Nicolson stated that the four officers who the committee had requested could not attend on the grounds that they would face “personal risk”. Members of the committee, however, challenged these grounds and John Finnie MSP accused the force of “prevarication” over the issue.

Committee member Margaret Mitchell MSP confirmed to Commonspace that the convener would be issuing an invitation to the four individuals to give them the opportunity to come and give evidence in person.

Scottish Labour MSP Graeme Pearson said however that it was “inappropriate” for a committee to ask operational police officers to come to give evidence on their work issues when sensitive matters were involved and suggested the Scottish Police Authority “step into the void to ensure answers are obtained”.

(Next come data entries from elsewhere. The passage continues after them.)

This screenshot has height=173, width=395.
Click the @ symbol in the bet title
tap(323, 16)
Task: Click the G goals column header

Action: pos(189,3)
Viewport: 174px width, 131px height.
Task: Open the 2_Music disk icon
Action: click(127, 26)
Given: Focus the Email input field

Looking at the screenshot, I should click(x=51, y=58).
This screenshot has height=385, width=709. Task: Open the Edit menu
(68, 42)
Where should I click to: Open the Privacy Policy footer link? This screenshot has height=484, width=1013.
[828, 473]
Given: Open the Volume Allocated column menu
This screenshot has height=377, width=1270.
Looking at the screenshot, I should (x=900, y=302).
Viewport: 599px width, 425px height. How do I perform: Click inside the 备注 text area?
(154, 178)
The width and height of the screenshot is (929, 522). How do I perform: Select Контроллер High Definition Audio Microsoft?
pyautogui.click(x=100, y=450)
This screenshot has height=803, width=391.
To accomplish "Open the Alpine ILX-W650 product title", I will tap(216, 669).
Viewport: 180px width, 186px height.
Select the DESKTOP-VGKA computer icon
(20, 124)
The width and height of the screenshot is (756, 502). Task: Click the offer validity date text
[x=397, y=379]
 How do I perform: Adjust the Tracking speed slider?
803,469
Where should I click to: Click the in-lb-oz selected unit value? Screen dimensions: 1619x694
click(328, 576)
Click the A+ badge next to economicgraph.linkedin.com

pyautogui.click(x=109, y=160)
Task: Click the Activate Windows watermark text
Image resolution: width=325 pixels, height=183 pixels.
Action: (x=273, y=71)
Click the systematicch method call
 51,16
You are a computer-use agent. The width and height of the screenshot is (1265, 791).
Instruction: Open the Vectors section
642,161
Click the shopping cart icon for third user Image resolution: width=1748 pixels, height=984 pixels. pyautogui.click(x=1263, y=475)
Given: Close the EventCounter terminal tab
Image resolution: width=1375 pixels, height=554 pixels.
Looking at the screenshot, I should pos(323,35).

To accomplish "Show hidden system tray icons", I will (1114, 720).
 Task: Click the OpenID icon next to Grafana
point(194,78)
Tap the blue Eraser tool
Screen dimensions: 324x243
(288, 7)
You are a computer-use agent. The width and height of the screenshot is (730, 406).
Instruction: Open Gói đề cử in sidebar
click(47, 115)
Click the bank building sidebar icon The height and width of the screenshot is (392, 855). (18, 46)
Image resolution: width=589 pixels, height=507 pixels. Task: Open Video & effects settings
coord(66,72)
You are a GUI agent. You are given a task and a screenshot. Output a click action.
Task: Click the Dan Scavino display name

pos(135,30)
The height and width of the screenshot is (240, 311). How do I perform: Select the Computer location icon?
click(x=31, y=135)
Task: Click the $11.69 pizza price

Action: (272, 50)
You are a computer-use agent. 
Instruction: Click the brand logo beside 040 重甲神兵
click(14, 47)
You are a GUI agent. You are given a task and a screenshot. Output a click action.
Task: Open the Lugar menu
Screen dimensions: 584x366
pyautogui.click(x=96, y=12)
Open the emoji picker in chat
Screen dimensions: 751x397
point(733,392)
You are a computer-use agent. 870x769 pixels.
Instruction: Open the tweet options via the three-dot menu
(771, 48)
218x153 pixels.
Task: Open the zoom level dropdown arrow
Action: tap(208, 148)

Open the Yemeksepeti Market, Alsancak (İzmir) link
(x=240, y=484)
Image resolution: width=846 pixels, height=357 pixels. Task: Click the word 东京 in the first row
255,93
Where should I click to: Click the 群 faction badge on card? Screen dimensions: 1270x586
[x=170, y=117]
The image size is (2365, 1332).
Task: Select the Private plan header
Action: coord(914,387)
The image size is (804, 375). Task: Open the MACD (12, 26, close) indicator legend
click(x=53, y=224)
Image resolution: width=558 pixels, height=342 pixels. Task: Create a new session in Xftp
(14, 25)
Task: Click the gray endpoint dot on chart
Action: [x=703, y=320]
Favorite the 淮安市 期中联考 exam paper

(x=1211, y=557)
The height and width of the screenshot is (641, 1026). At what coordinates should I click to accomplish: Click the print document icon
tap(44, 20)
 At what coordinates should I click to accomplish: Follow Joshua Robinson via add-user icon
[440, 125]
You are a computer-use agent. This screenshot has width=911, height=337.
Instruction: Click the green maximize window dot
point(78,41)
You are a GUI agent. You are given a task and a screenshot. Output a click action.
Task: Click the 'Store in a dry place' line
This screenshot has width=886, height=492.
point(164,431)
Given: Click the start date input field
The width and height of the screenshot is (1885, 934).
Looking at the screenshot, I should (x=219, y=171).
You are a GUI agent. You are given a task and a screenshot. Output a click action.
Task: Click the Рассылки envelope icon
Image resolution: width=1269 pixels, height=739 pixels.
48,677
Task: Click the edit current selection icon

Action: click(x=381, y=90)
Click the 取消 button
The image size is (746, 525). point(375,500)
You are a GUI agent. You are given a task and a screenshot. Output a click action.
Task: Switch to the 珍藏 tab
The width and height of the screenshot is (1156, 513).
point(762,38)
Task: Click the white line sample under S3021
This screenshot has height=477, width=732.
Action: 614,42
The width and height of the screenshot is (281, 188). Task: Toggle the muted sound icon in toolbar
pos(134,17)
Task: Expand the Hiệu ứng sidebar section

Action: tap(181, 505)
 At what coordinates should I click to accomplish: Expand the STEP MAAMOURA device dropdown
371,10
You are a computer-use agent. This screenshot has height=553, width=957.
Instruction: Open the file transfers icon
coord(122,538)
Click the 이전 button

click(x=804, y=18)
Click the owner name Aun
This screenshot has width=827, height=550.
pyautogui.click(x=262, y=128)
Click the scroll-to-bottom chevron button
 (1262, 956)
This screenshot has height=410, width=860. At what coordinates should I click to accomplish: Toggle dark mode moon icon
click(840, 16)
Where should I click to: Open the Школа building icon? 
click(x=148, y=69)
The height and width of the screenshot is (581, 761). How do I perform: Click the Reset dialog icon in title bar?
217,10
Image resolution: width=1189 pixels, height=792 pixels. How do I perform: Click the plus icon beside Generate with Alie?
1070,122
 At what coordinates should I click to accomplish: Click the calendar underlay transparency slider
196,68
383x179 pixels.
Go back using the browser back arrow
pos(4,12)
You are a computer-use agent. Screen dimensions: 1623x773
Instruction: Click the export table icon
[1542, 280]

Pearson, a former policeman, added that Police Scotland’s previous refusal to admit the breach of code was unreasonable. He said: “The force should have come forward right at the outset and admitted they’d been in breach of the legislation. A lot of the controversy would have been avoided.”

Niall McCluskey, an advocate specialising in policing, told Commonspace: “It is of grave concern that a senior officer attends a committee of that nature and the only explanation he can put forwards is that there’s been some misinterpretation of the legislation. It’s a very serious breach, to intercept the communications of a journalist.”

Communication between the committee and Police Scotland in recent weeks shows tensions building, with a letter from the force’s legal services in late December suggesting the committee was “acting beyond its powers” and turning down the request for four serving officers to give evidence.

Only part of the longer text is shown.